L’année 2021 marquait les 150 ans de la Poste du
Mali. L’événement a été célébré hier au Centre international de conférences de
Bamako, sous la présidence du ministre de la Communication, de l’Économie
numérique et de la Modernisation de l’Administration, Harouna Mamadou Toureh.
Il y avait également le Président directeur général de la Poste, Ibrahima
Haïdara, le directeur général de l’Autorité malienne de régulation des
télécommunications, des technologies de l’information et de la communication et
des postes (AMRTP), Saïdou Pona Sankaré et d’autres personnalités.
La célébration des 150 ans de la Poste du Mali est
l’occasion de présenter à la population l’apport immense de ce service à
l’histoire de notre pays. En effet, le service postal fut institué au Soudan
français par l’administration coloniale
depuis le XIXè siècle sous la dénomination des Postes et télégraphes (P&T)
de 1879 à 1920 puis Poste télégraphe téléphone (PTT) de 1921 à 1959.
Dans son intervention, le ministre de la
Communication, de l’Économie numérique et de la Modernisation de
l’Administration a rappelé que le premier bureau de poste fut créé en 1871 à
Nioro du Sahel, suivi des bureaux de Bafoulabé et de Kati en 1881, ceux de
Kayes et Toukoto en 1882, celui de Bamako en 1883.
Harouna Mamadou Toureh a ajouté que la ville de
Bamako, devenue chef-lieu de cercle avant de devenir la capitale du Soudan
français en 1920, accueillera des activités postales dans les locaux de l’une
des plus grandes réalisations architecturales de la colonisation en
l’occurrence, la Recette principale de Bamako appelée «poste-ba» construite
entre 1914- 1915.
Le ministre Toureh a aussi rappelé que la
direction fédérale des services de poste basée à Dakar coordonnait celle du
Soudan français créé à Kayes en 1904 et transférée à Bamako en 1905 soit 34 ans
après la création du bureau de poste de Nioro.

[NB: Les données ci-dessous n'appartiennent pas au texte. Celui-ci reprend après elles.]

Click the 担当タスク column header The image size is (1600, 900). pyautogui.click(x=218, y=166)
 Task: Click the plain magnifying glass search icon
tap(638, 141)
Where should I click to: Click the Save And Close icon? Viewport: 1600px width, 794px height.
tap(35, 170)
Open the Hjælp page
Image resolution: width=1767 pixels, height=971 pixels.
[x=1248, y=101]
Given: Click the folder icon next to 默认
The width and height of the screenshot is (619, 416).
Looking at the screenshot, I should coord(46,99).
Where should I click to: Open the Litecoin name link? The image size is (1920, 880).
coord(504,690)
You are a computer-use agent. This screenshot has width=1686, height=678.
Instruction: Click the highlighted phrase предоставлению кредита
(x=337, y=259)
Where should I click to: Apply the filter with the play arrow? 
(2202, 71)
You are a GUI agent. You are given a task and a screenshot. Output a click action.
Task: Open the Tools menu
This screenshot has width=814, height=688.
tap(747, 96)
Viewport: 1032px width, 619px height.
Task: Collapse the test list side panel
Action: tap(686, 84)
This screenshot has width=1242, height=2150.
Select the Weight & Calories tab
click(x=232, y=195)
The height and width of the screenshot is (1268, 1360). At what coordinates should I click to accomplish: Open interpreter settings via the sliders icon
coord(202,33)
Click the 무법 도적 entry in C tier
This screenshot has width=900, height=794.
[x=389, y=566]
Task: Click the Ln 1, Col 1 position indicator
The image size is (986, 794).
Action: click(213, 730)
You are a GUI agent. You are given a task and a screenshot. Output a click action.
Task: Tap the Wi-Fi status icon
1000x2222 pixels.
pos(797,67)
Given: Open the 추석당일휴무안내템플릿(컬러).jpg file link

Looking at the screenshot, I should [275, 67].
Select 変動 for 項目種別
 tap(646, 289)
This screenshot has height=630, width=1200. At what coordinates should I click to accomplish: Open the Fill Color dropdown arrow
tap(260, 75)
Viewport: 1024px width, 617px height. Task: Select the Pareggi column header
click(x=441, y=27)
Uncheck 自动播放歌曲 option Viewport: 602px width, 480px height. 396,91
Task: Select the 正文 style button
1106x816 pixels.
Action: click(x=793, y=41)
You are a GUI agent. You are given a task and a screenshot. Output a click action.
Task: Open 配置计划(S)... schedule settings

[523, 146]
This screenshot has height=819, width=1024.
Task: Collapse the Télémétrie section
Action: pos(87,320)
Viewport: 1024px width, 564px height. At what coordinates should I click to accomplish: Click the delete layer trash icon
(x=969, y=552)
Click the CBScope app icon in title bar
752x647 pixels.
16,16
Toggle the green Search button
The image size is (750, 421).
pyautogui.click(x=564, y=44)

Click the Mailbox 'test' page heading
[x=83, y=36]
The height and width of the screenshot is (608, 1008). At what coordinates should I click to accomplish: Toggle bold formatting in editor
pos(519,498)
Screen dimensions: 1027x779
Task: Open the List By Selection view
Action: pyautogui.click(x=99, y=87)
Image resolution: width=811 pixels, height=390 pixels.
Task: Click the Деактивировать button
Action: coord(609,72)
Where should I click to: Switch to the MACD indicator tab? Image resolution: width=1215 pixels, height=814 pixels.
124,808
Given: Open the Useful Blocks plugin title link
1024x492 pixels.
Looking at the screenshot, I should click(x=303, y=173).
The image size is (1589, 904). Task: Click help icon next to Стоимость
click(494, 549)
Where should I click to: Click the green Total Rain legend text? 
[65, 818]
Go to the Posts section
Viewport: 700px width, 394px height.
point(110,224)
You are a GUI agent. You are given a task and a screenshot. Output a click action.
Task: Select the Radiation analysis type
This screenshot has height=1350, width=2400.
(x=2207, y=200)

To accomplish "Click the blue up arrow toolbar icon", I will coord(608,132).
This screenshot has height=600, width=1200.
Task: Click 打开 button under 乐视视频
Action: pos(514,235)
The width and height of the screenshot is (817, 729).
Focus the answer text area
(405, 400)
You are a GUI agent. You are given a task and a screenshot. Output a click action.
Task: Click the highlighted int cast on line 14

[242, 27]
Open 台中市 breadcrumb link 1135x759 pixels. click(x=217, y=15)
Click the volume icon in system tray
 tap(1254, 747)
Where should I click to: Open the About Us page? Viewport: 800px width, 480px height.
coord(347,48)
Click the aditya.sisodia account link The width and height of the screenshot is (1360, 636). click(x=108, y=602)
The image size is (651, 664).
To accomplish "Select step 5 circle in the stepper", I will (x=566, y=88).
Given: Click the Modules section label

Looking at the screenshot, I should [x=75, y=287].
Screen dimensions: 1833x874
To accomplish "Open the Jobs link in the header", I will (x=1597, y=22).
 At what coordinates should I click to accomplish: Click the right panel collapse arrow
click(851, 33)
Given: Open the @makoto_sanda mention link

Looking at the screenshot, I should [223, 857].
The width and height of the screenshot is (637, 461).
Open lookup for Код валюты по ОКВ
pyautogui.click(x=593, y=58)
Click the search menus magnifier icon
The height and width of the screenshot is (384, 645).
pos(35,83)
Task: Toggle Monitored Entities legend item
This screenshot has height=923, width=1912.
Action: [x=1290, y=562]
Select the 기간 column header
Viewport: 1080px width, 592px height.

Il a noté que la Poste qui
exerce une fascination sur une grande partie de la population, nous révèle un
parcours chargé d’histoire qui, de la distribution à dos d’âne, à cheval, à
chameau, à bicyclette, emploie aujourd’hui des mobylettes, des véhicules
utilitaires et des avions. Et d’ajouter que l’avènement du numérique a posé les
jalons de fortes mutations qui affectent les modes de production, la vie des
populations, de même que l’activité postale dans le monde.
Ainsi, Harouna Mamadou Toureh a révélé que les
postes, restées en marge de cette mutation, ont peu à peu perdu de leur
efficacité et pour la plupart, ont lamentablement sombré. Toutefois, a indiqué le ministre, la Poste
du Mali a décidé de faire partie de la première catégorie, celles des postes
qui se transforment pour s’adapter à leur environnement et demeurer utiles. «La
Poste, jadis, responsable du transport des lettres, des colis, des personnes et
des envois de fonds, se doit de redéfinir et d’imprimer de nouveaux contours
afin qu’elle s’adapte aux exigences de l’heure marquée par la révolution
électronique », a-t-il soutenu.
Le ministre de la Communication, de l’Économie
numérique et de la Modernisation de l’Administration a fait savoir que les
autorités de la Transition s’inscrivent dans la dynamique de la relance de la
Poste. Cette politique de relance, a-t-il précisé, est axée sur la rénovation
en profondeur de l’entité postale et ses outils d’intervention afin de faire de
la Poste un outil de développement et de croissance conformément à la vision du
président de la Transition, le colonel Assimi Goïta.
Le Président directeur général de la Poste a évoqué les actions qui sont en cours pour permettre le renouveau de sa structure. Ibrahima Haïdara a rappelé que la Poste du Mali est une entreprise citoyenne dont la vocation principale est de participer à la croissance économique de notre pays.
La célébration des 150 ans de la Poste du Mali a
été marquée par un vernissage et une conférence-débat.